Q: We see what is happening in Gaza and the West Bank, in Lebanon, and Iraq.  How do you read the current state of affairs in the Arab region, and how do you see the future?  Is there a way out of this situation?

HB: The Arab region is a space where two projects and variables connected to them compete.  Unfortunately, both these projects have nothing to do with Arab liberation.

The first and more dangerous of the two, the one of “first priority” on the agenda of confrontation, is the old/new imperialist/Zionist project.  It builds on continuation of colonialist domination and the divisions it created in the Arab homeland, with its resultant fragmentation into the existing fabricated pseudo-states that cannot bring to realization a true liberation project.

The new variables in the evolution of imperialism are: 1) its unipolarity, 2) its urgent need to reshape the political geography that was relatively stable in the post-colonialist period and throughout the Cold War, and 3) its effort to cripple newly ascending powers, in the main China, India, and Europe.

The new political rule in the Arab region is fragmentation, and reshaping post-colonialist  societies into smaller, sectarian religious, ethnic, clan and family units.  The oppressive Arab states and their patriarchal, tyrant regimes have played a major role in paving the way for fragmentation through destroying people’s civil and social structures.  Here we can clearly discern the highly functional role of the Arab regimes as helpers in the context of imperialism and its agendas for control.

In addition to the examples of Iraq and Lebanon, currently in turmoil, the objective observer can find divisions primed for possible detonation in many of the Arab states.  One need but scan them for potential internal contradictions: in the Gulf states and Yemen (on the basis of Sunni vs.
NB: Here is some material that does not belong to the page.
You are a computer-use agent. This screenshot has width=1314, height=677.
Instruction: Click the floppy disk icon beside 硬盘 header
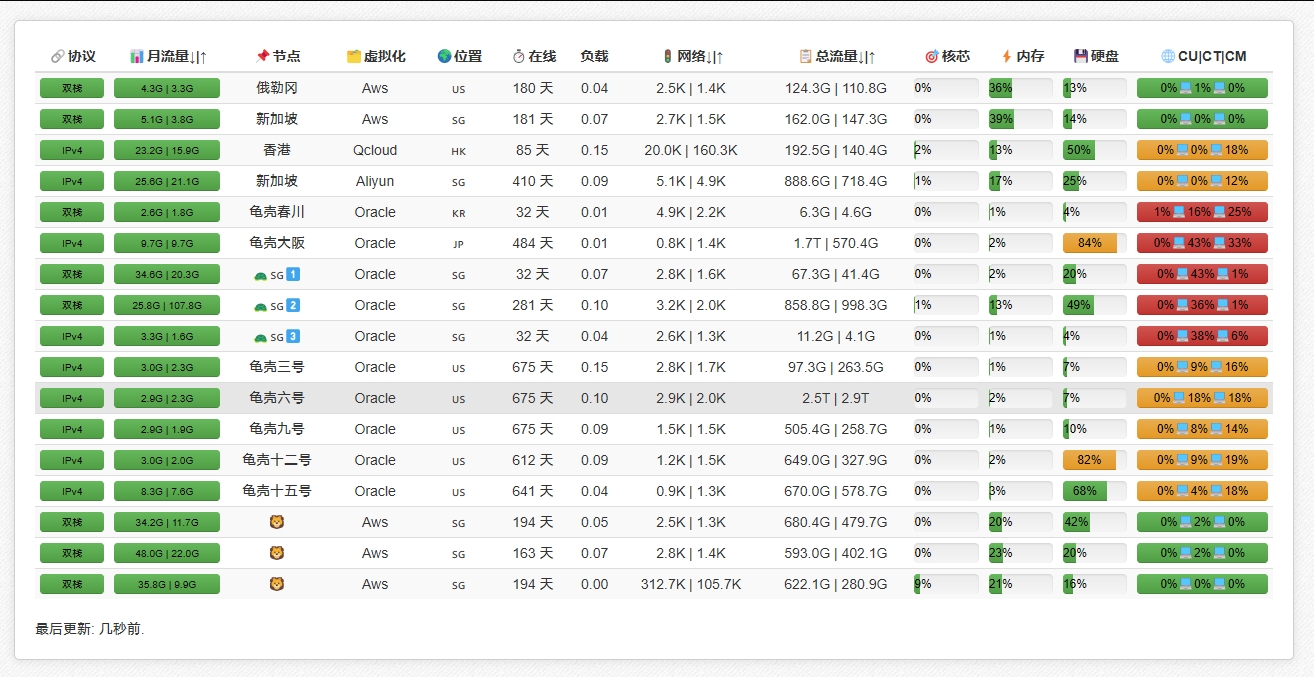click(x=1080, y=57)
Shi’i), in Syria (on the basis of Sunni/Alawi/Durzi/Kurdish), in Jordan (on the basis of Jordanian vs. Palestinian and clan/family divisions), Egypt (Muslim vs. Coptic), and in the Maghreb states (on the basis of Arab vs. Amazigh).

It is worth noting that the areas already riven with internal fragmentation and exploding with conflicts are those where organized resistance exists (Iraq, Lebanon, and Palestine).  This clearly suggests a dynamism of cause and effect: one of the most important reasons for generating and reproducing fragmented social structures is to contain and eliminate  phenomena of resistance and to prevent or control the emergence of new foci of resistance.
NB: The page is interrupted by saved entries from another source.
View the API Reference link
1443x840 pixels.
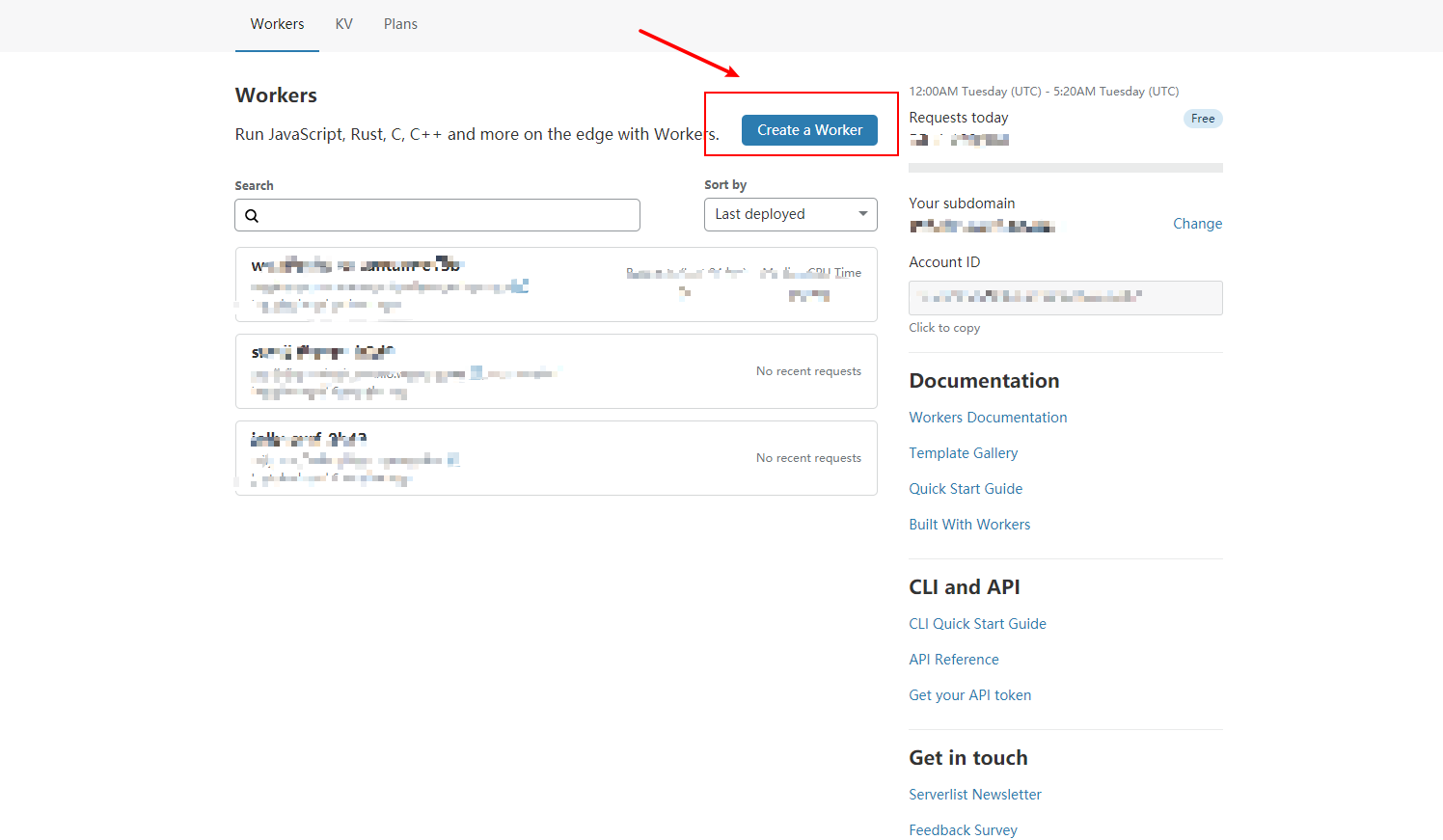coord(953,660)
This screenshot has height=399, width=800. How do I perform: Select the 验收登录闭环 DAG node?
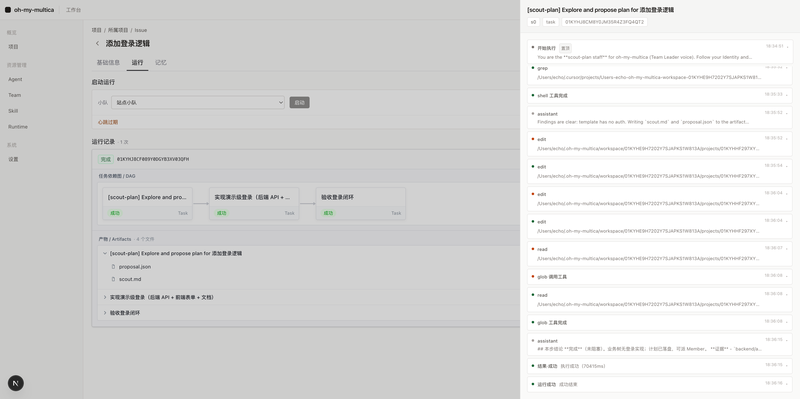pos(361,204)
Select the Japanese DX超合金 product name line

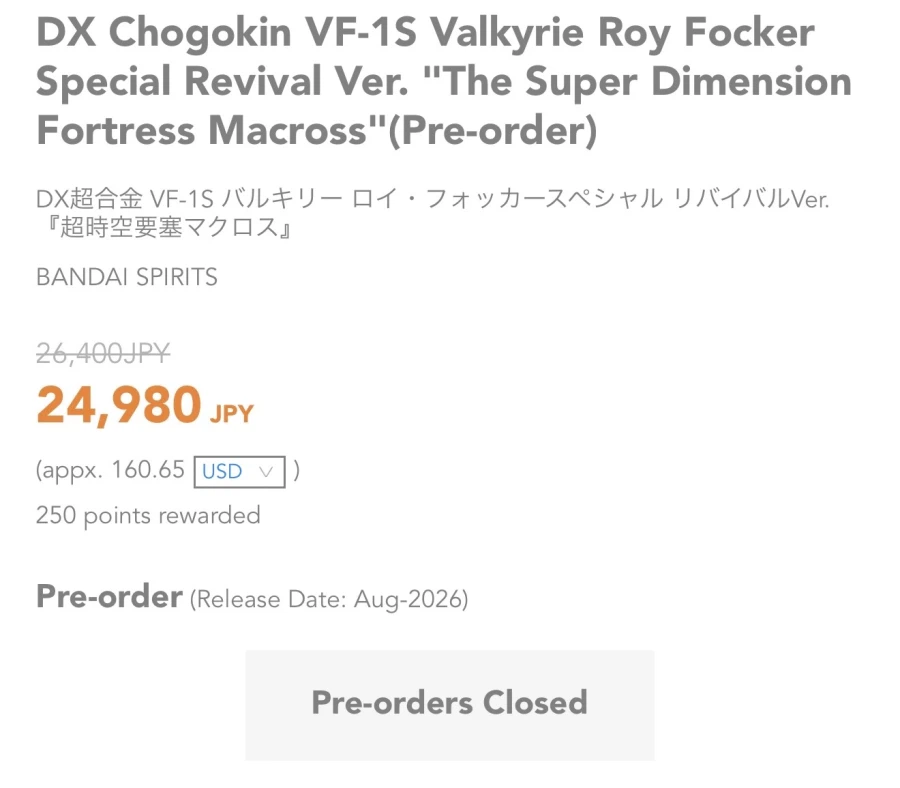433,198
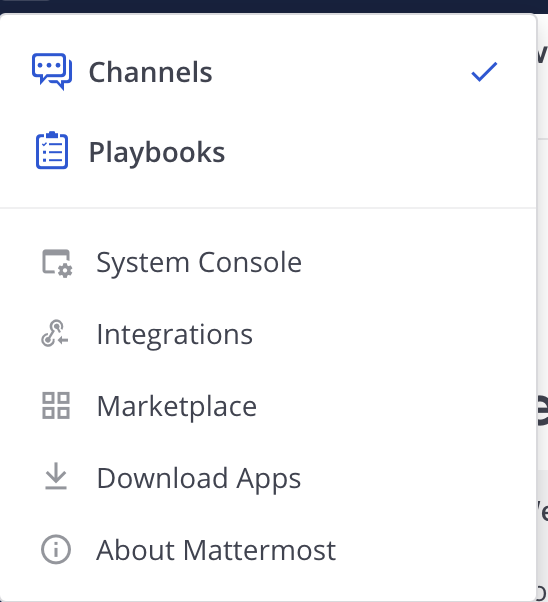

The second prime project in the Arab region is the Iranian project.  Its problematic aspect  is that it is not a liberation project, but rather it is predicated on an agenda of expansion with nationalist and sectarian aspects.  Although it collides with the U.S. and its imperialist orientation, the Iranian regime’s struggle with imperialism is on the basis of benefits and spheres of influence, not geared to a politics of liberation.  In this way, we can better understand the emergent contradictions in Iranian politics: the regime’s support for the resistances in Lebanon and Palestine; its facilitation of the U.S. invasion and occupation in Afghanistan; and its destructive role in Iraq, sponsoring sectarian militias and politics which have caused the destruction of the country and the death of countless Iraqis.

For these reasons, the Arabs cannot look for their liberation to the Iranian project, and they cannot but be clients and subordinates if they opt for the imperialist/Zionist project.  Moreover, they cannot play on the powerful contradictions between the two projects either, simply because they are weaker than both.  In this geopolitical equation, a project that is grounded on weakness, let alone one that does not exist, cannot confront powerful global and regional projects.
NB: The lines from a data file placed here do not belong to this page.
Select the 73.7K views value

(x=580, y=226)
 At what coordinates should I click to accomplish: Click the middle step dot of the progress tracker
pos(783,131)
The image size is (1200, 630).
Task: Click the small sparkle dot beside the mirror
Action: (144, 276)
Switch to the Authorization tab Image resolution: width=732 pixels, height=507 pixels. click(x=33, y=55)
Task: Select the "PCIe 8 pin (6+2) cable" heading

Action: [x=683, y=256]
The only perspective for the future is one oriented to resistance, with all the dimensions  this concept entails.  resistance as a prime agenda is the only mechanism capable of pushing towards collective regeneration and empowerment.  Even if some parts of the resistance adopt a sectarian guise and compass, it will never be victorious unless it can eliminate this sectarianism, because it is the main obstacle standing in its way.  Surmounting sectarianism inside a program of resistance is the key to the future.

resistance in the Arab region is found in three spaces of struggle.  These three resistances carry the burden of transforming the status quo.  The Zionists were defeated twice in Lebanon (2000, 2006); Washington’s military might and its credibility are being badly mauled in Iraq, so badly that many analysts and politicians stateside are openly talking about a withdrawal.  In Palestine, the splitting and fragmentation of resistance and the brutal oppression by Zionism maintain and reproduce a tragic situation that represents the grim future scenario.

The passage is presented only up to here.